Fale conosco Conheça o Rotary Página inicial

Gerson Gonçalves
(EDRI e membro do Conselho Consultivo da ABTRF)
 Artigos anteriores
 Fale com a redação


 
 

Como tudo começou            

osto de pesquisar sobre a origem dos “começos”, saber daquele momento histórico em que a descoberta foi feita ou então aconteceu o lançamento de uma idéia que propiciou o surgimento de uma grande organização. Todo rio caudaloso tem uma tênue nascente. Um fio de água que, ao longo do curso, se transforma em força que gera energia, proporciona navegação e irriga as margens, tornando-as produtivas.
   Assim, ao buscar a origem da Fundação Rotária, deparo com a figura de Arch Klumph (1869-1951), um madeireiro e sócio fundador do RC de Cleveland, em Ohio, nos EUA, e que foi o sexto presidente do RI, isso no ano rotário 1916-17. Ao ser eleito presidente, Arch quis “unir todos os rotarianos num programa que proporcionasse algum serviço grandioso no campo da educação em proveito da humanidade”. No ano seguinte, na Convenção de Atlanta, ele propôs a criação de um “fundo de dotações para o Rotary (...) com a finalidade de espalhar em todo o mundo o bem através da caridade, da educação e de outras sendas do progresso comunitário”.
   A primeira contribuição veio do RC de Kansas City. O valor de US$ 6,50, aparentemente pequeno para os nossos dias, era significativo em 1917, quando o preço médio de um carro novo era de apenas US$ 720,00. Essa quantia foi a sobra obtida no orçamento da Convenção de Kansas.

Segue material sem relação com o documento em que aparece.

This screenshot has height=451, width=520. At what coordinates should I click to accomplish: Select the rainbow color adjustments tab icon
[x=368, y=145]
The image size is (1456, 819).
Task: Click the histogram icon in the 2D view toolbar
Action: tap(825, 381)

   Desde o início, Arch Klumph insistia que a Fundação deveria aceitar contribuições também dos não-rotarianos, pois ele achava que essa deveria ser uma organização aberta a todas as pessoas “que possam estar estudando caminhos e meios de pôr sua fortuna a serviço dos interesses maiores da humanidade”. Em seu relatório de 1931, Arch escrevia com grande conhecimento da história: “A finalidade da Fundação não é construir monumentos de tijolos e pedras. Se trabalharmos com mármore, este perecerá; se trabalharmos com cobre, o tempo irá deteriorá-lo; se erigirmos templos, estes cairão em ruína. Mas se trabalharmos com mentes imortais, se as imbuirmos do verdadeiro significado do Espírito do Rotary, como está expresso em nosso objetivo, e com o justo temor a Deus e ao próximo, estaremos gravando eternamente algo que enobrecerá toda a humanidade e fará do Rotary uma força imortal enquanto durar esta civilização”.
   Ao expor o pensamento acima, Arch por certo se lembrava de Antipater de Sidon, que no século 2 a.C. catalogou as então Sete Maravilhas do Mundo, que eram: as Pirâmides do Egito, os Jardins Suspensos da Babilônia, a Estátua de Zeus no Olimpo, o Templo de Ártemis em Éfeso, o Mausoléu de Halicarnasso, o Colosso de Rodes e o Farol de Alexandria. De todas as maravilhas, restaram somente as Pirâmides do Egito. Se as construções físicas ruíram, permanecem até os nossos dias – em nossas mentes – a influência do ensino de Sócrates, Platão, Aristóteles, Jesus, Buda e de tantos outros.

   Passados 91 anos do lançamento de seu “começo”, a Fundação Rotária é majestática! Reconhecida, aplaudida, prestigiada e reverenciada, é uma referência no mundo das fundações. Se hoje estivessem entre nós, Paul Harris e Arch Klumph certamente diriam com satisfação: o Rotary e sua Fundação Rotária tiveram um início modesto, mas aos poucos foram conquistando mentes e corações, ultrapassando as barreiras geográficas, e agora cobrem o mundo livre com seu manto benfazejo de compreensão e prestação de serviço que une os povos.
   Há um outro começo a que quero me referir, e neste começo os brasileiros estão especialmente envolvidos. Em 2002, quando era curador da Fundação Rotária, nosso companheiro José Alfredo Pretoni lançou a idéia da criação de uma fundação brasileira que proporcionasse a todos os patrícios a oportunidade de contribuir – e cujas contribuições pudessem ser abatidas do Imposto de Renda. A luta para se conseguir dos curadores a aprovação foi árdua, mas a persistência venceu as barreiras, e em 2004 o Estatuto foi aprovado. No ano seguinte, os devidos registros foram efetivados nos ministérios da Justiça e da Fazenda. A Associação Brasileira da The Rotary Foundation ainda está dando os primeiros passos, mas já recebeu doações que chegam perto de US$ 500 mil, o que indica um bom começo.
   Fica aqui registrada a origem de mais um começo, de uma idéia que será tão bem-sucedida quanto a de Arch Klumph, desde que os rotarianos brasileiros a compreendam e divulguem.